This chapter explores the metaphor of any time and any place personalised learning. In its simplest form, personalised learning focuses on the customisation of education to an individual’s needs, interests and aptitude, giving the learner a degree of ownership of the learning process. Such a view has the potential to refocus learning from the student perspective, in addition to the institutional viewpoint of providing appropriate learning environments. Indeed, given the current interest in the student learning experience, for example see the JISC report ‘In their Own words’ (JISC 2007), institutions are increasingly examining PLEs (Personal Learning Environments) as a way to enable any time and any place learning:

The idea of a PLE (Personal Learning Environment) is that learners can configure different services and tools to develop their own learning environment, bringing together informal learning from the home, the workplace as well as more formal provision by education institutions. The PLE is controlled by the learner and as well as offering an environment for accessing different information and knowledge allows access to web based publishing and other opportunities for creating content and expressing and exchanging ideas. The idea behind the PLE is to harness the power and potential of social software and web 2.0 applications for learning. (Atwell, 2008).

However, we contend that from a Higher Education perspective, the whole personal learning agenda needs exploring with formal learning in mind, i.e. where a more deliberative approach to scaffold learning takes place to complement the more informal social activities that may go on using social software. Cook (2009) has argued that we need Personalised Learning Environments, which he defines as a loosely coupled set of tools and resources that are learner defined, i.e. where the learner creates their own context for learning (hence the use of the word Personalised as opposed to Personal). The European Commission funded MATURE project (http://mature-ip.eu/en/start) and the work of Van Harmelen (2007) provides a good example of the development of Personal Learning Environments and tools to support work-based learners on a learning journey. Cook (2009) describes the learner’s perspective within a Personalised Learning Environment, based on his involvement in the MATURE project, as follows. The learner is supported on a learning journey as they: (i) set their own learning goals; manage their learning (by managing both content and process); communicate with others across multiple contexts in the process of learning (i.e. support student experience of eLearning as they move between work/life/learning contexts); appropriate digital tools and media into the learning practice; and thereby achieve learning goals.

But Personalised Learning Environments (or PLEs from now on) are also about imposing the personal on the technical and providing 24/7 access to educational support.
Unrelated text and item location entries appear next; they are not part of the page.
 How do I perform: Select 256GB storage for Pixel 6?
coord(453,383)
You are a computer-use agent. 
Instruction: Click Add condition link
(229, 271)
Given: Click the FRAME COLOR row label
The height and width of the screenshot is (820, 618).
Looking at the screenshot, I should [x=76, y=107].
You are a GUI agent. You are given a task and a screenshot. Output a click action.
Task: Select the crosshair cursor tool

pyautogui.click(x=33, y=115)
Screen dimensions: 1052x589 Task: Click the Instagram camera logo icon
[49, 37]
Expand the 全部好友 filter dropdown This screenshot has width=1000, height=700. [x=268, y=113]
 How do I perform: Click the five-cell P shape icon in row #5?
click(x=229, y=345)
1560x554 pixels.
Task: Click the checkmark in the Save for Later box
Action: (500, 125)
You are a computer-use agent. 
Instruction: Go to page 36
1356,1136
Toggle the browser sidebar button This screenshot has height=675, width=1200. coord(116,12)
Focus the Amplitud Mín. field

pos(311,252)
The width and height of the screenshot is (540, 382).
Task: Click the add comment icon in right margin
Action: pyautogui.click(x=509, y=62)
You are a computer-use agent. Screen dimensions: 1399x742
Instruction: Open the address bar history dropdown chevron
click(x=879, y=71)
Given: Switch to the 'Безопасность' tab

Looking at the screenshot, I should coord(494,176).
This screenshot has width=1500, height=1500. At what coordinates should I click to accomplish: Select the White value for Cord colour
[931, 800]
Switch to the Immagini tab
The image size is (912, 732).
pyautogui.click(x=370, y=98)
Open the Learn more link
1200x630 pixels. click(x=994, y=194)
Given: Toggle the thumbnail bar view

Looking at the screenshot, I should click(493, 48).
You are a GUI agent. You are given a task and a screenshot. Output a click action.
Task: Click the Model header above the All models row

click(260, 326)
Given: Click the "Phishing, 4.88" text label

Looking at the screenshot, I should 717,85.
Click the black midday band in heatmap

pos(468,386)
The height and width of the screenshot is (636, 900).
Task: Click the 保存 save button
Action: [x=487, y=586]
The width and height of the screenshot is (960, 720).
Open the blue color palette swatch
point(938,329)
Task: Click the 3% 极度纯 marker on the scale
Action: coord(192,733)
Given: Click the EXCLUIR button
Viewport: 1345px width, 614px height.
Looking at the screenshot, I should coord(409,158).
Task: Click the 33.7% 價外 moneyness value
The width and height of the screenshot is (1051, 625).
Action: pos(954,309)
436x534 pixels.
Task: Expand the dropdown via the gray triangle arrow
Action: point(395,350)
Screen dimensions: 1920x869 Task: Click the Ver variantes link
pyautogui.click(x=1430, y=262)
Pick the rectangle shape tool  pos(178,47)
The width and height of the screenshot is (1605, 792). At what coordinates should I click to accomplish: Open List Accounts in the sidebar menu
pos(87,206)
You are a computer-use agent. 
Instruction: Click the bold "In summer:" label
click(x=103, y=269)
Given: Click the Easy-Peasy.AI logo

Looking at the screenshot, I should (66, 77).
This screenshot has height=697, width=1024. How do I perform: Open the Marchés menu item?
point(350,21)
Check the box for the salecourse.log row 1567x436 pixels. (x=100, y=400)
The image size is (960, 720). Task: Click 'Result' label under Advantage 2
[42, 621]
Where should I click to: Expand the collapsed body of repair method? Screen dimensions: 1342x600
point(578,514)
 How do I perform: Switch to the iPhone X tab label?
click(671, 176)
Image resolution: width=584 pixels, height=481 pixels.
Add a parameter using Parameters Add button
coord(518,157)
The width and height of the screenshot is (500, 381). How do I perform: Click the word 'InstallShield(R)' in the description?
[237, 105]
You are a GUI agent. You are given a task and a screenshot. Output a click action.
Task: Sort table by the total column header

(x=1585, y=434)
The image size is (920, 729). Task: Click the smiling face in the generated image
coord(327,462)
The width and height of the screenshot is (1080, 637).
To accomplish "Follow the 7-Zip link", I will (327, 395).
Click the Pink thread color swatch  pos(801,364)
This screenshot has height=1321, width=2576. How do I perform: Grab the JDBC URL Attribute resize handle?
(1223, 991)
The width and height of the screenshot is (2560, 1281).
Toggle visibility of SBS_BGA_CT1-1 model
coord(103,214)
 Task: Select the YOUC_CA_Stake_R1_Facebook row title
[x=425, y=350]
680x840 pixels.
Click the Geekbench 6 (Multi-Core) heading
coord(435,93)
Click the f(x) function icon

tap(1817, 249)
Because there is a real need to support more formal education, this paper looks at the work of the Centre for Excellence in Teaching and Learning (CETL) in Reusable Learning Objects (RLOs) and how this work on formal learning has been used to promote personalised learning at two UK Higher Education Institutes (HEIs). These reusable learning objects provide bite-sized scaffolding for learning and can be seen as one of the building blocks for the PLE, which we conceived as a loosely coupled set of tools and resources.

The CETL in Reusable Learning Objects is one of 74 CETLs being funded by the UK’s Higher Education Funding Council for England (http://www.rlo-cetl.ac.uk/). It is developing a range of multimedia learning objects that are stored in repositories, accessed over the Web or from mobile phones, and integrated into course delivery. London Metropolitan University (London Met) is the lead site, in partnership with the Universities of Cambridge and Nottingham. The RLOs are designed with pedagogy as a central concern, along with the requirement that they should be able to be reused by other tutors and institutions, and in different contexts (Boyle & Cook, 2001) and accommodate different types of users (students and tutors). In this sense RLOs have the potential to be added into the mix of a PLE at a time when a learner decides they need specific support.